NRC researchers have created a technology that's helping enforce some of the world's toughest vehicle emission standards.

"These levels are so low and detailed they can't be measured with previously used technologies," says Greg Smallwood, who leads NRC's Ottawa-based combustion research team. "This is why they're so excited about our technology."

NRC patented the optically-based technology, known as laser-induced incandescence (LII), and licensed it to California-based Artium Technologies. In 2005, based on the NRC technology, Artium released a simple, portable LII instrument no bigger than a brief case – making it available to a broad range of users, from regulatory agencies to vehicle engine designers.

NRC's Greg Smallwood and Reg Smith use an NRC-patented technology to measure particulates in vehicle emissions - in the lab and on the road.
NRC's Greg Smallwood and Reg Smith use an NRC-patented technology to measure particulates in vehicle emissions - in the lab and on the road.

California's Air Resources Board has used Artium's commercial LII system to evaluate heavy-duty truck performance under the State's new not-to-exceed emissions standard. The system allowed for reliable on road, real-time data to be collected and analyzed.
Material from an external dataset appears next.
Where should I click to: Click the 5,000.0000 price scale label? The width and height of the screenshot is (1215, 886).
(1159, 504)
NRC has also collaborated with Environment Canada, using LII to measure particulate emissions from advanced technology vehicles. These vehicles use new engine designs and fuels, such as those produced from Canada's oil sands.
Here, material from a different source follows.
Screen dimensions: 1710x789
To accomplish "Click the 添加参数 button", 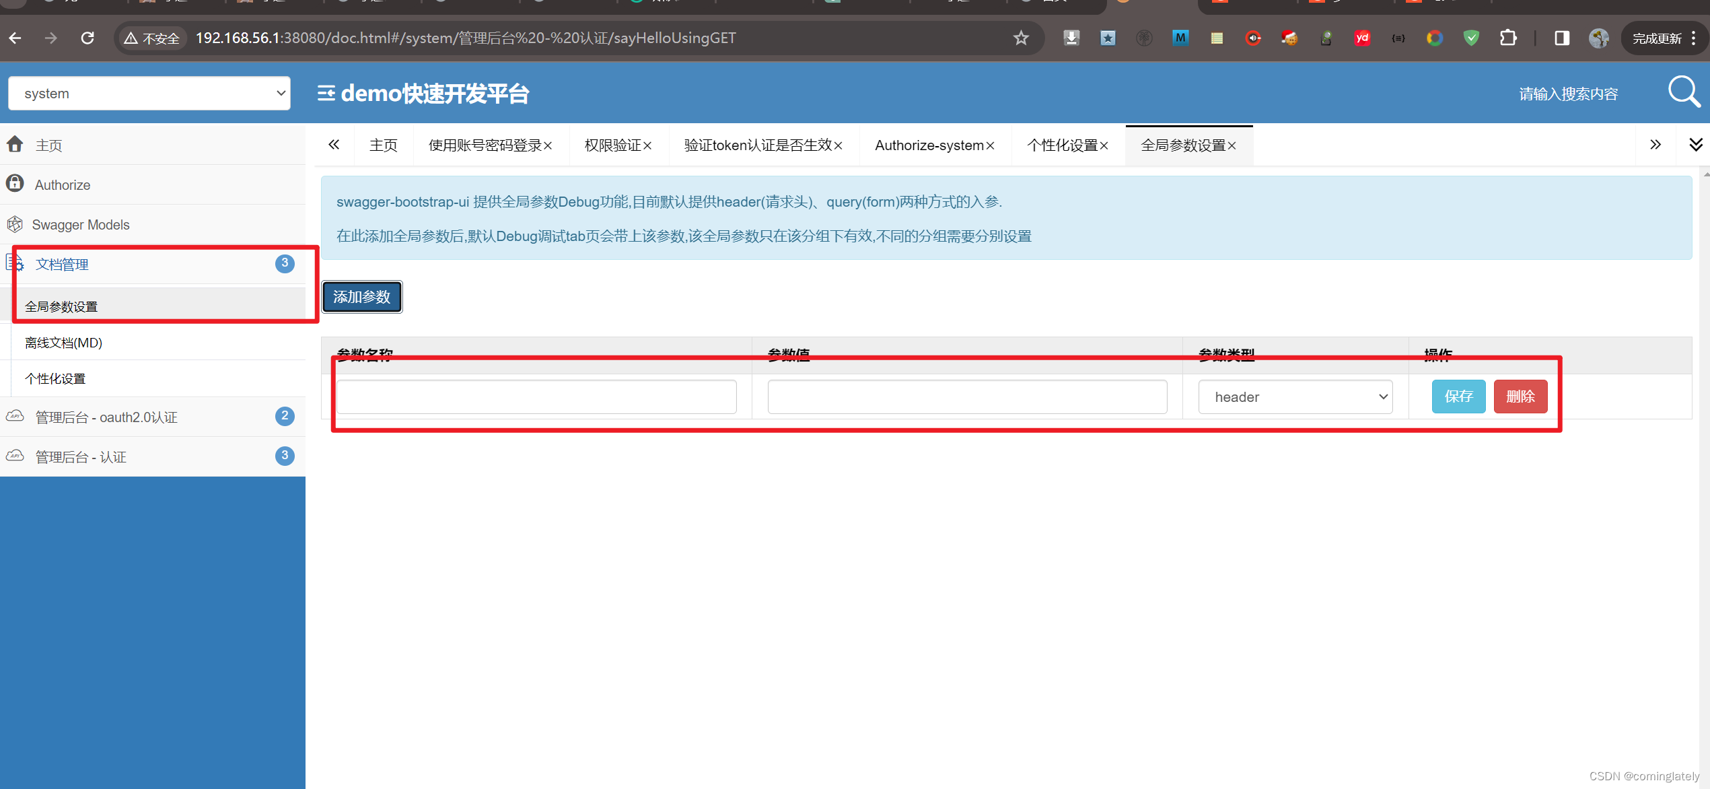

Tests conducted with this NRC technology have provided key insights to the tradeoffs between improved fuel efficiency and increased particulate emissions. "This technology makes it possible to measure the emissions of soot from the exhaust of a traveling vehicle at parts per quadrillion," says Smallwood.

NRC is now developing a unique, portable high-sensitivity LII-based sensor that Environment Canada researchers can use for detailed air quality measurements.

As well, NRC researchers are going beyond LII technology, pushing the boundaries of particulate science by using LII and other laser-based techniques to develop ways to identify the size, concentration and structure of particulates. This information will ultimately help us better understand their health impacts.